Ciemno, w pokoju ciepło i przytulnie, a za oknem śnieg rozjaśnia mrok. Patrzę z utęsknieniem za taflę szkła, które oddziela mnie od chłodu, który bije z zewnątrz. To nie tak, że nie mogę go dosięgnąć, wystarczy otworzyć okno, by poczuć przyjemne zimno, uderzające w ciało. Wszystkie bariery, które istnieją, istnieją tylko i wyłącznie w mojej głowie.

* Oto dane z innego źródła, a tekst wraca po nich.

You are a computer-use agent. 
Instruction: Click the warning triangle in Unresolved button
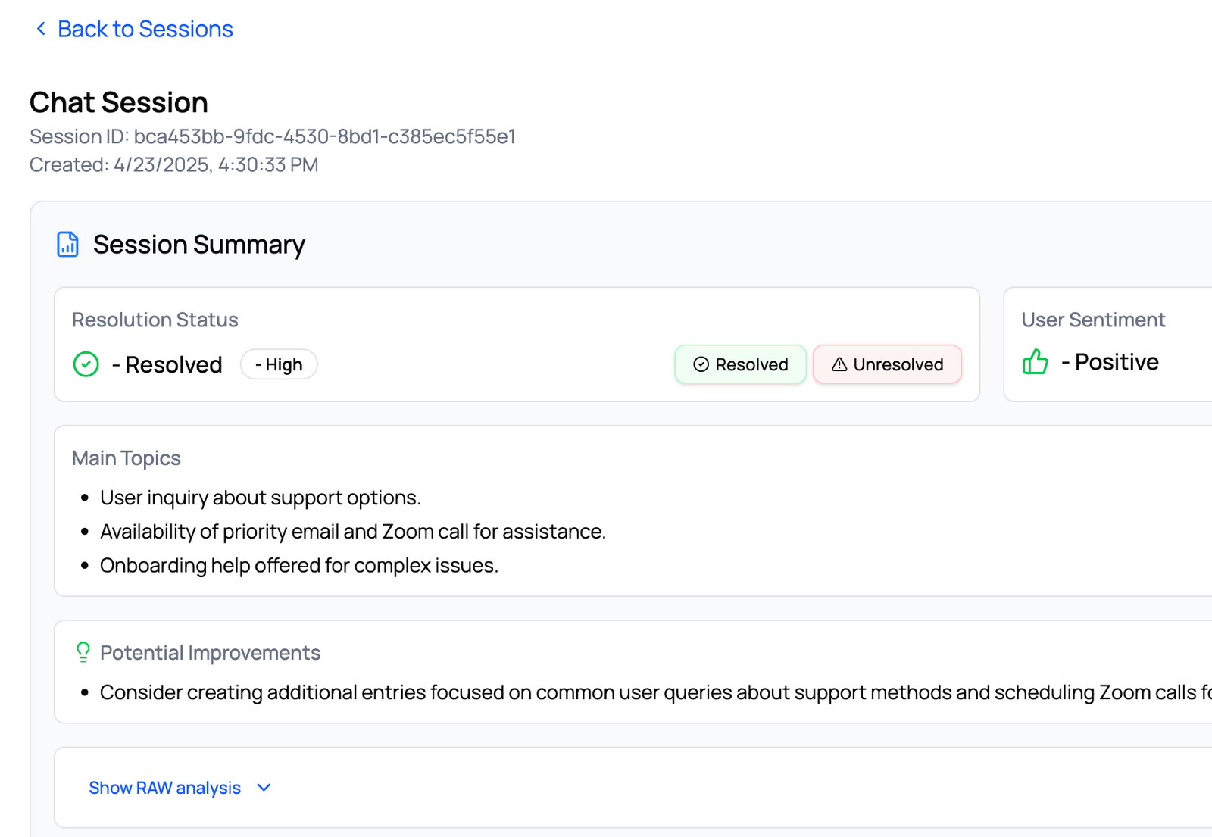(x=839, y=364)
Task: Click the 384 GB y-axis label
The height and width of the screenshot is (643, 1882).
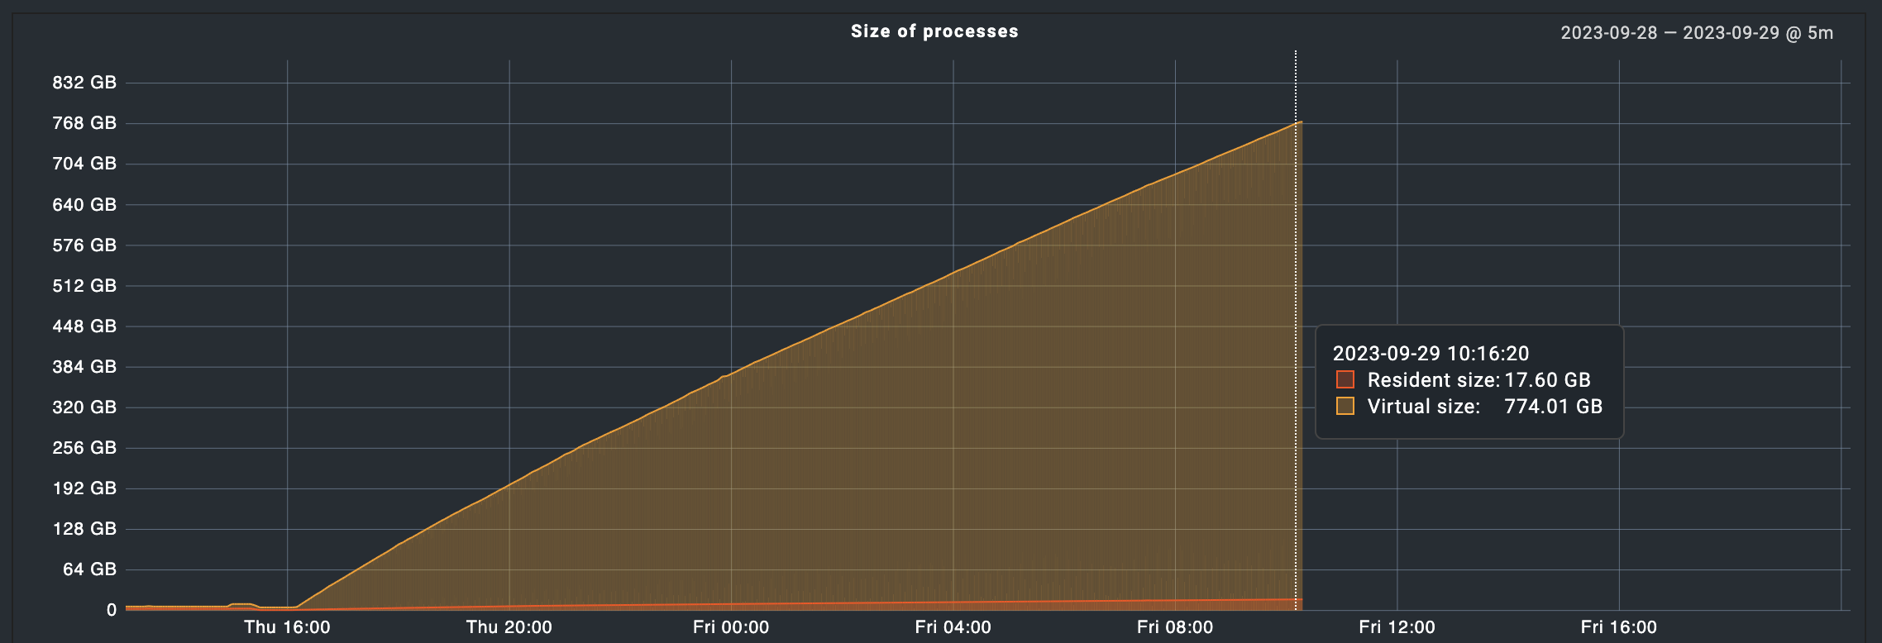Action: [x=84, y=366]
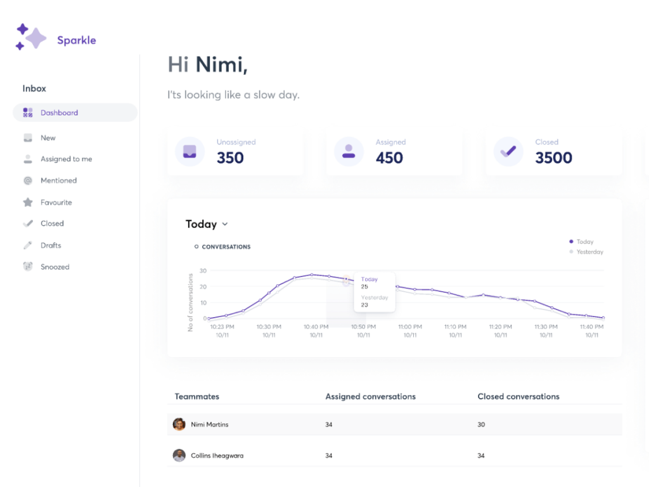Viewport: 649px width, 487px height.
Task: Click Collins Iheagwara's avatar photo
Action: click(x=179, y=455)
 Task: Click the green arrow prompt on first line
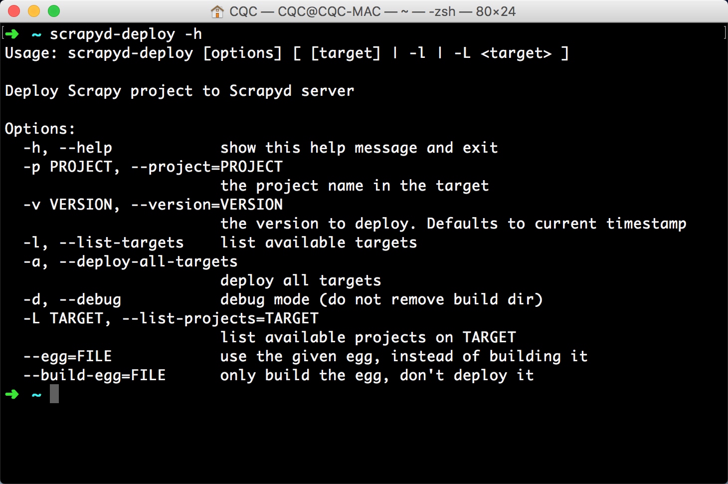12,34
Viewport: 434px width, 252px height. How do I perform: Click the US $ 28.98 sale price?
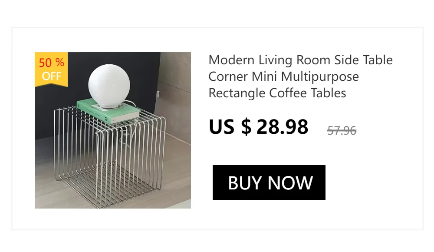pyautogui.click(x=259, y=127)
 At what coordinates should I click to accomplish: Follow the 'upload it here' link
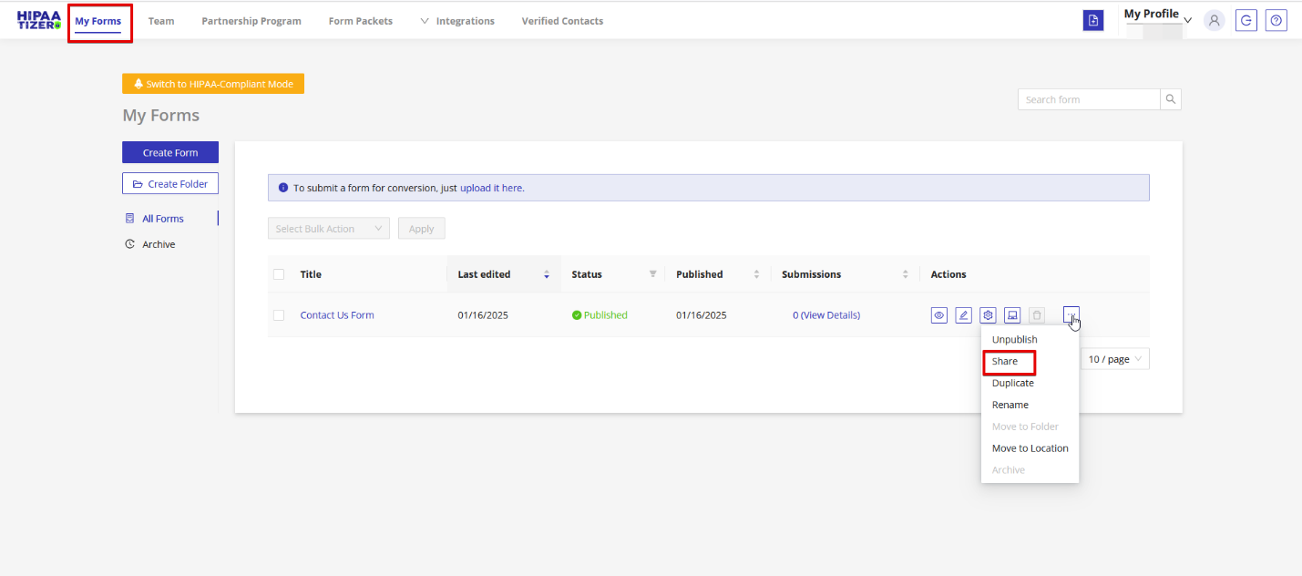point(491,188)
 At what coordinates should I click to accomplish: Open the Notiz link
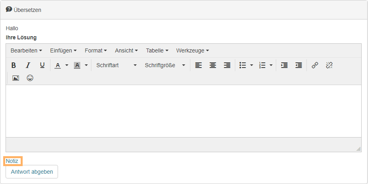point(12,161)
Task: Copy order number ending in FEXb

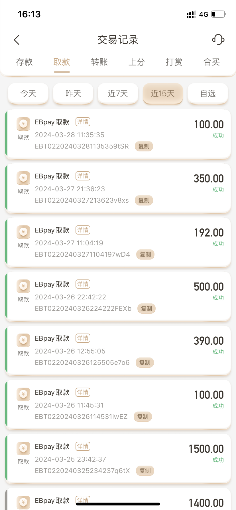Action: [x=147, y=309]
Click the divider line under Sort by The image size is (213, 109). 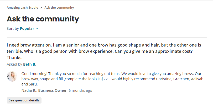click(107, 37)
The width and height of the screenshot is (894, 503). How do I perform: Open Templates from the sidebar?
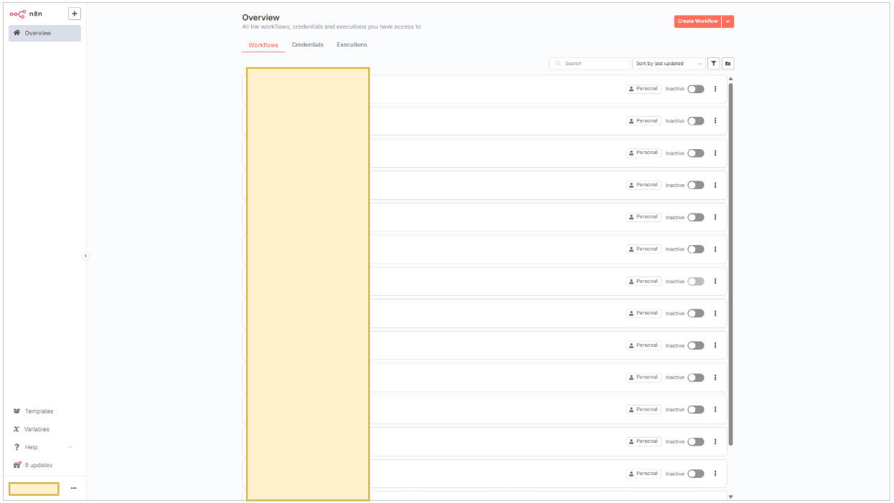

Oddzieliłam się od wszystkiego wielkim, kamiennym murem, który miał mnie chronić przed złem tego świata... W tym zimnym i ponurym "azylu" zrozumiałam, że nigdy nie będę bezpieczna, bo właśnie tutaj - za tym ogromnym murem jestem wystawiona na pożarcie przez moje własne demony. Uciekając od świata i ludzi, zatraciłam się w samotności na tyle, że przestałam poprawnie funkcjonować. Patrząc przed siebie zadaję pytanie samej sobie - czego mi w życiu potrzeba, czego chcę i pragnę, w imię czego walczyłam ze sobą i ze swoją chorobą? Odpowiedzi na pytania wciąż pozostają głuche, zupełnie zignorowane i odstawione w kąt. Chwile zwątpienia takie jak ta dopadają mnie gwałtownie, z impetem wchodząc w moje życie i bezczelnie mącąc mi w głowie. Jutro będzie lepiej, wiem, jednak by przejść spokojnie przez noc, potrzeba mi czegoś więcej, niż kubka ciepłej herbaty i przytulnego koca.